Private vs Shared Workspace: Which Is For You?

You’ve already decided you want to become a member of a flexible workspace option. Now, you’re left with the decision of opting for either a shared workspace or a private office. Which is right for you?

Free coffee, free tea, free wifi, access to social events, access to workshops, access to meeting rooms…at CityCentral these are amenities that are included in your membership regardless of whether you opt for a coworking, a private office, or anything in between.

These perks aside, how do you choose which type of workspace is best for you? A good place to start is to consider your personality type and your line of work. Some types of business’ require more confidentiality than others (think lawyers, psychologists, accountants), in terms of personality, some people need constant stimuli to be more productive, while others might work best in a quiet, more isolated environment.

The coworking option tends to work best for freelancers or early stage startups that can greatly benefit from constant interactions. It’s also the best option for individuals that are outgoing and generally enjoy being in other people’s company. It’s the obvious option for those who feel motivated by seeing people around them work and exchange ideas.

On the other side of the spectrum, coworking (generally speaking) doesn’t work for those who are easily distracted and have a hard time concentrating when there are other people or stimuli around them.

Personality and personal preferences aside, when it comes to choosing the right workspace, you need to keep your business at the top of your mind. If you’re a solopreneur or a freelancer, you might benefit the most from a coworking option, as it’ll allow you to interact most with others and you don’t need a lot of room for growth.

If, however, you have a startup with a small group of people, then a private office option might work best for you, as it will allow for you and the rest of the team to work together in private, with the option of using the shared workspace if you need some extra motivation.
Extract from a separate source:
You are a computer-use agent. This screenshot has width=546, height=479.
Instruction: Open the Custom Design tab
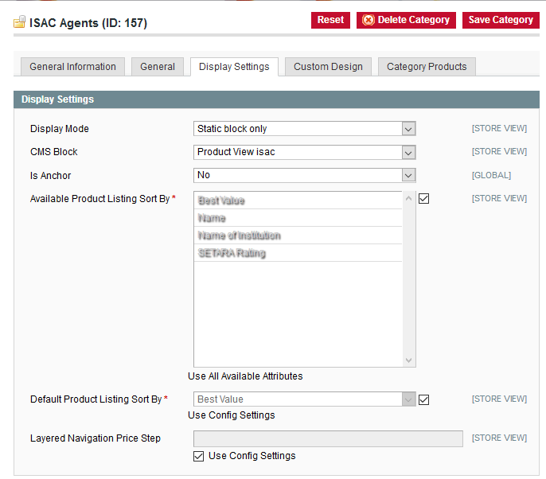328,67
Additionally, a private office might work best for those who constantly work with companies that require them to sign nondisclosure agreements and have strict confidentiality clauses. Furthermore, if you have a small startup or business, having a private office would give you the option to personalize the workspace, allowing you to do some light ‘branding’ through decorations and layouts.

Regardless of the option you choose, keep in mind that the end-goal of a workspace membership is to increase your productivity, expand your network, and grow your business as much as possible. It’s about easily being able to show up, plug in, and get down to business.